I get it, you’re swamped with billable work.
Clients are breathing down your neck and the ATO is putting you on hold for the millionth time. Things get rushed and cyber security is the last thing on your mind.
In the fog of accounting war, it’s easy for your firm to get complacent and relax on simple things because you just need to get the work out the door.
However, the last thing you want is for your firm to be hacked and the first result in Google when you search your firm’s name will let everyone know.
If you didn’t know this is a thing, try googling “Accounting firm hacked Australia” and you’ll get a nice list.
Now that I’ve set the tone, it’s not all panic.
There is a lot you can do, and many of the most important things are quite easy. I suggest taking some time every year to do a quick review and cover the basics.
Here is a checklist to help make sure your firm is safe.
If you follow all of this, you will already be well ahead of most accounting firms.

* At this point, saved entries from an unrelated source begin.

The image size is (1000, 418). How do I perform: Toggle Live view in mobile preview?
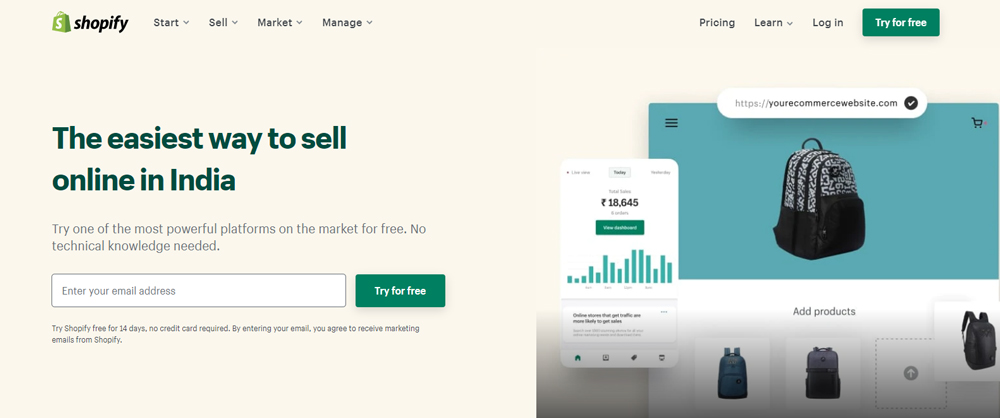580,172
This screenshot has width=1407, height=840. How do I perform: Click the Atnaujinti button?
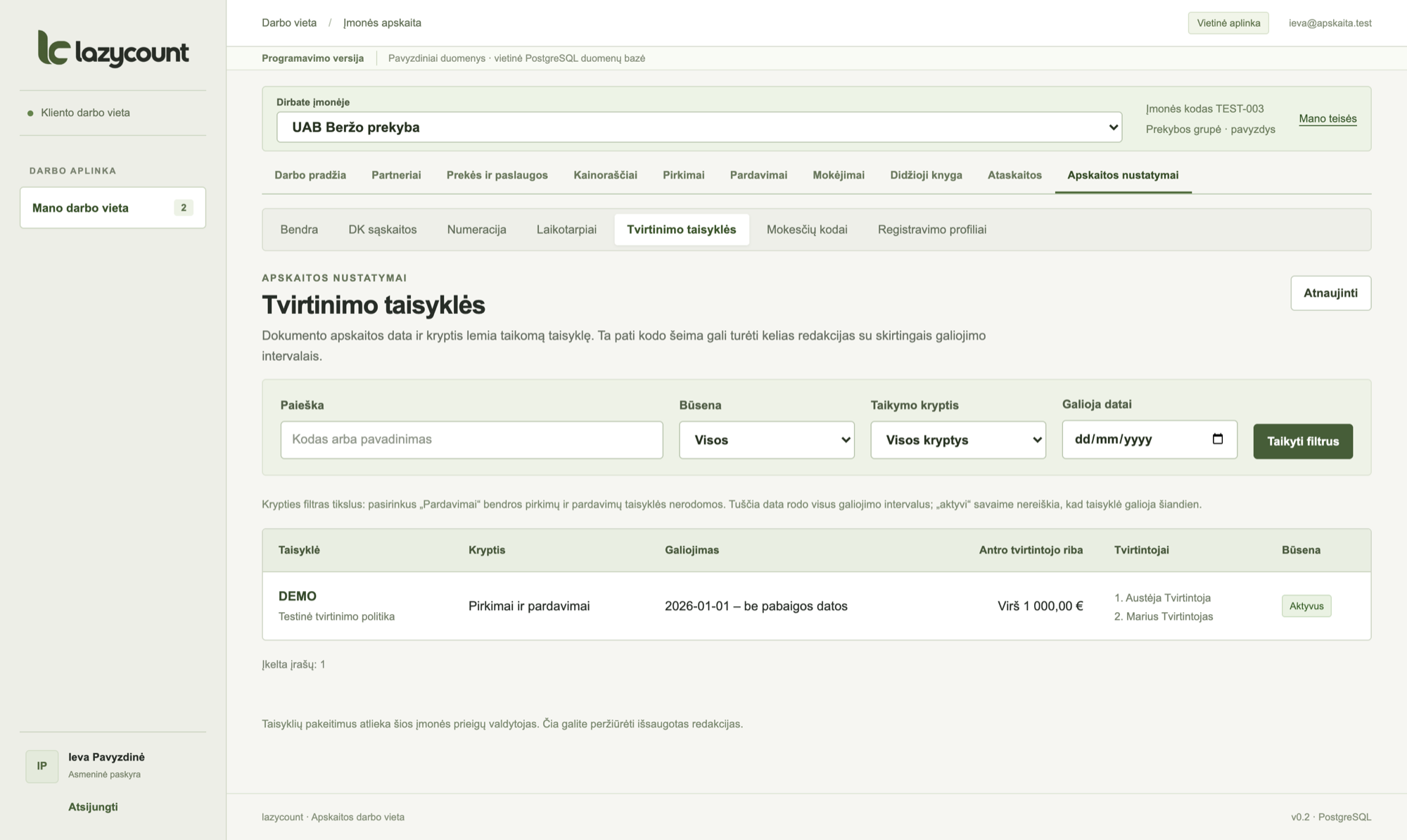[1330, 293]
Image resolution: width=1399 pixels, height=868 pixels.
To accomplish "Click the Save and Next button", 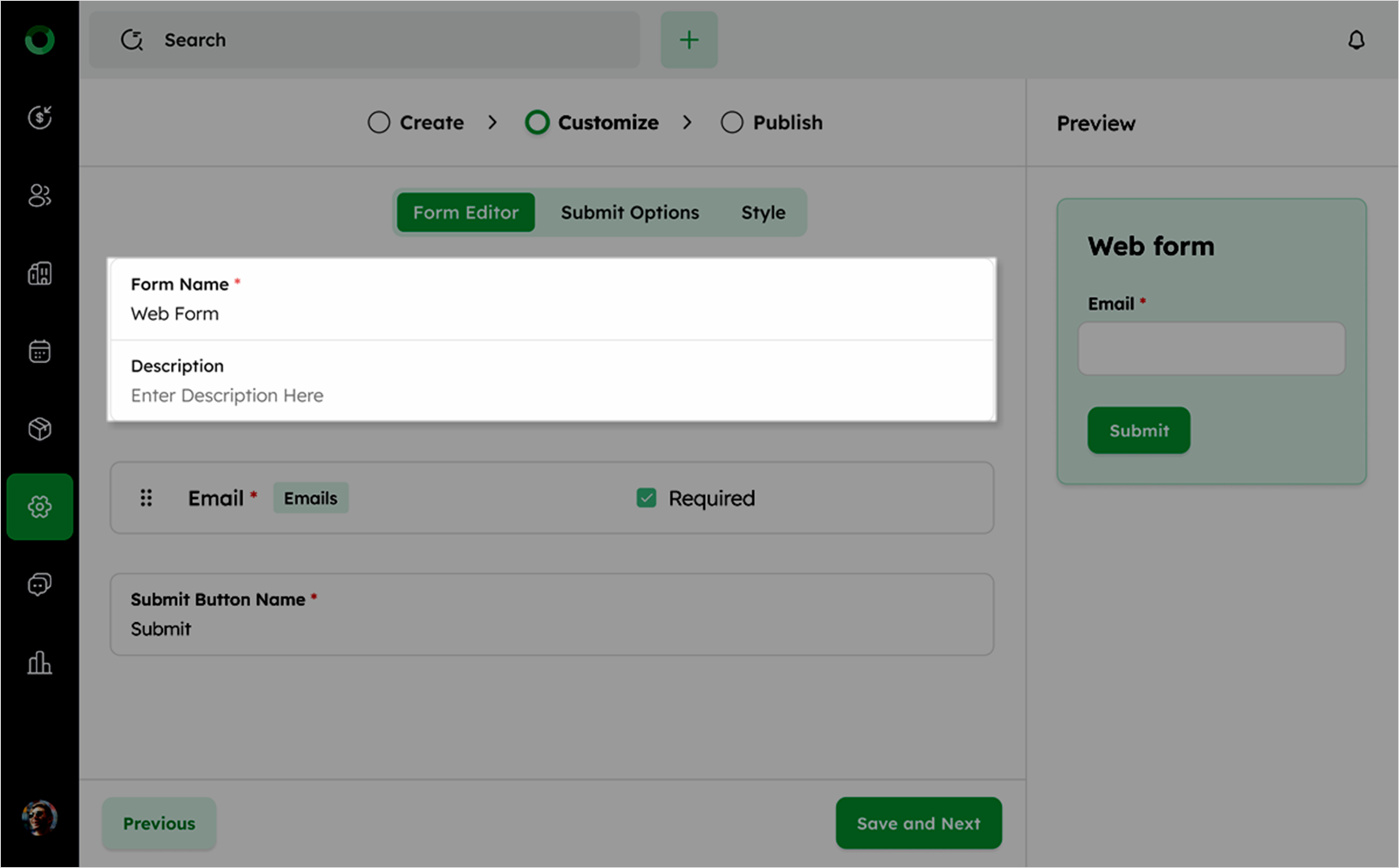I will [x=918, y=824].
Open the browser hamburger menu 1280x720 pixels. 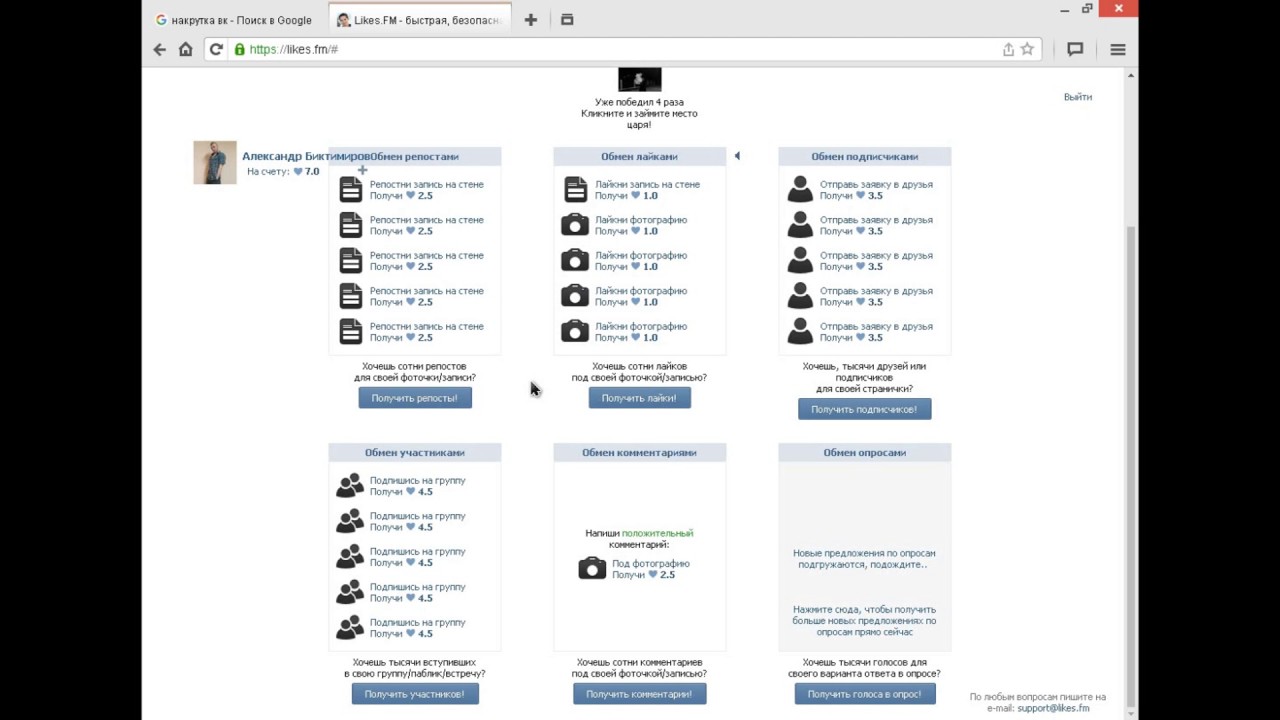tap(1118, 49)
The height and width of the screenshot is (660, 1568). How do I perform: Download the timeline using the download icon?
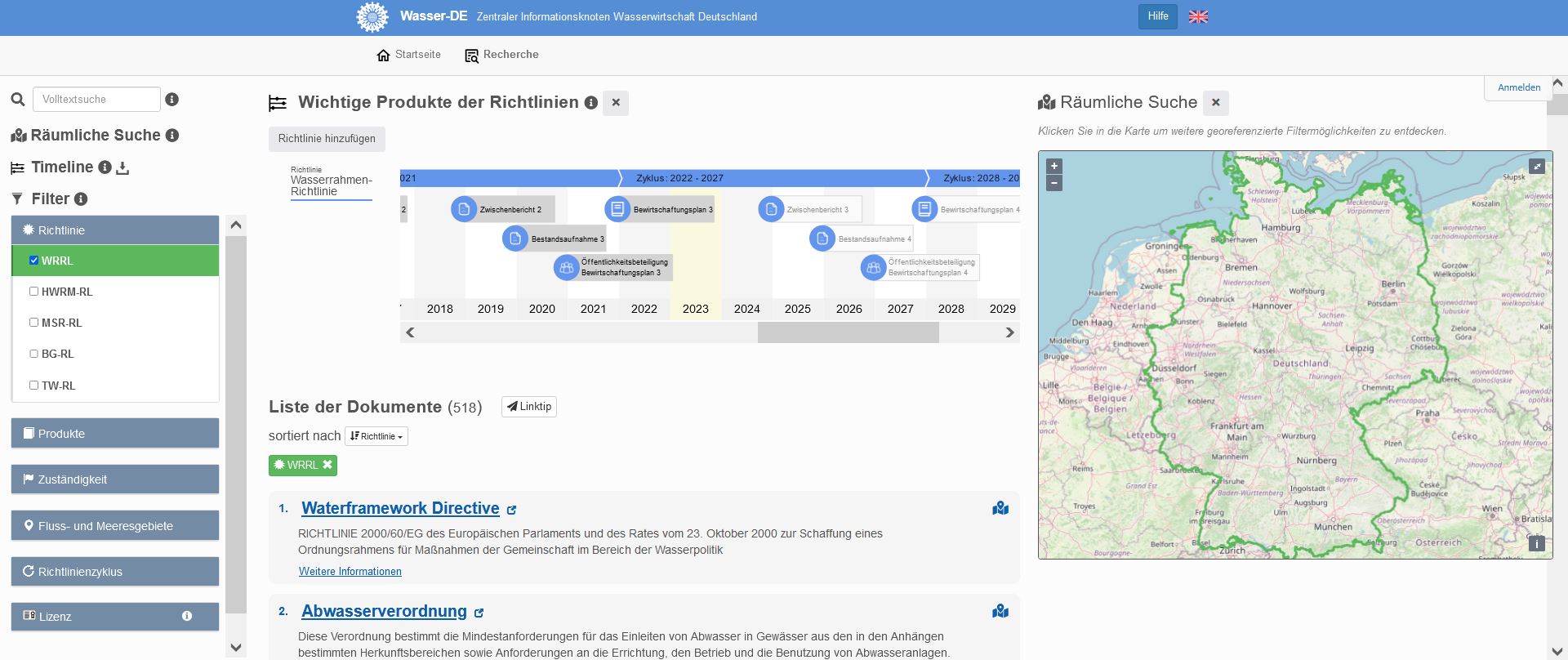click(x=123, y=168)
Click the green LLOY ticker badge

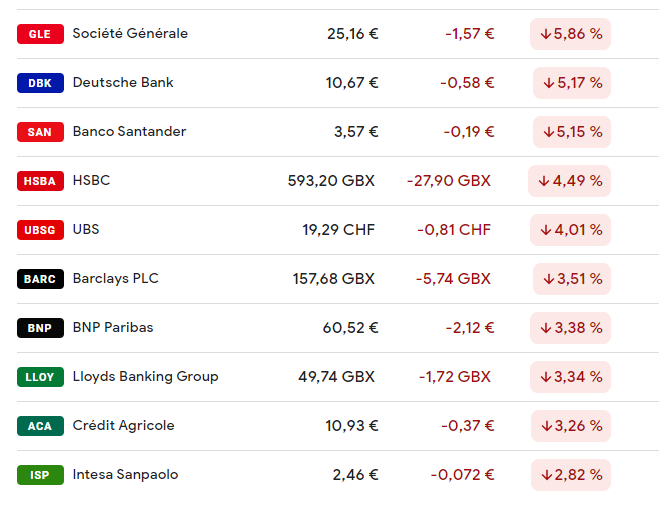click(40, 377)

Cyber Security Checklist for Accounting Firms
| Area | Check | Yes | No | Not sure | Why this matters |
|---|---|---|---|---|---|
| Email & identity | MFA is enforced on every mailbox, including partners and shared mailboxes | ☐ | ☐ | ☐ | A single mailbox compromise enables impersonation, password resets, and fraud |
| Legacy email access (POP/IMAP without MFA) is disabled | ☐ | ☐ | ☐ | Attackers bypass MFA using older protocols | |
| External email forwarding is disabled or tightly restricted | ☐ | ☐ | ☐ | Forwarding and inbox rules let attackers stay hidden | |
| Staff do not share email or system logins | ☐ | ☐ | ☐ | Shared logins remove accountability and delay response | |
| Access & permissions | Day-to-day accounts do not have admin access | ☐ | ☐ | ☐ | Excess privilege turns small incidents into firm-wide breaches |
| Admin access is temporary and reviewed | ☐ | ☐ | ☐ | Standing admin access is a high-value target | |
| Access is removed or reviewed when roles change or staff leave | ☐ | ☐ | ☐ | Old access is routinely abused in real incidents | |
| Devices & data | Full disk encryption is enabled on all laptops and mobiles | ☐ | ☐ | ☐ | Lost devices expose data without any hacking |
| Screen locks and strong device passwords are enforced | ☐ | ☐ | ☐ | Prevents casual access to sensitive data | |
| Lost or stolen devices can be remotely wiped | ☐ | ☐ | ☐ | Limits damage after physical loss | |
| Backups & recovery | At least one backup is offline or immutable | ☐ | ☐ | ☐ | Online backups are often deleted by attackers |
| Backup restores have been tested, not just configured | ☐ | ☐ | ☐ | Untested backups fail under pressure | |
| Recovery time is known and realistic | ☐ | ☐ | ☐ | Unrealistic expectations delay decisions | |
| Payments & fraud | Bank detail changes are never accepted by email alone | ☐ | ☐ | ☐ | Email impersonation enables direct theft |
| Verification uses a known phone number | ☐ | ☐ | ☐ | Attackers control contact details in emails | |
| The verification process is written and followed | ☐ | ☐ | ☐ | Ad-hoc checks fail under urgency | |
| Incident readiness | There is a one-page incident response plan | ☐ | ☐ | ☐ | The first hour determines the outcome |
| Roles are clear for IT, clients, insurers, and regulators | ☐ | ☐ | ☐ | Confusion wastes time attackers use | |
| The plan is accessible if systems are down | ☐ | ☐ | ☐ | Many plans are unreachable during incidents |
Now, this is just a starter and if you follow all of this you will be way ahead of most accounting firms.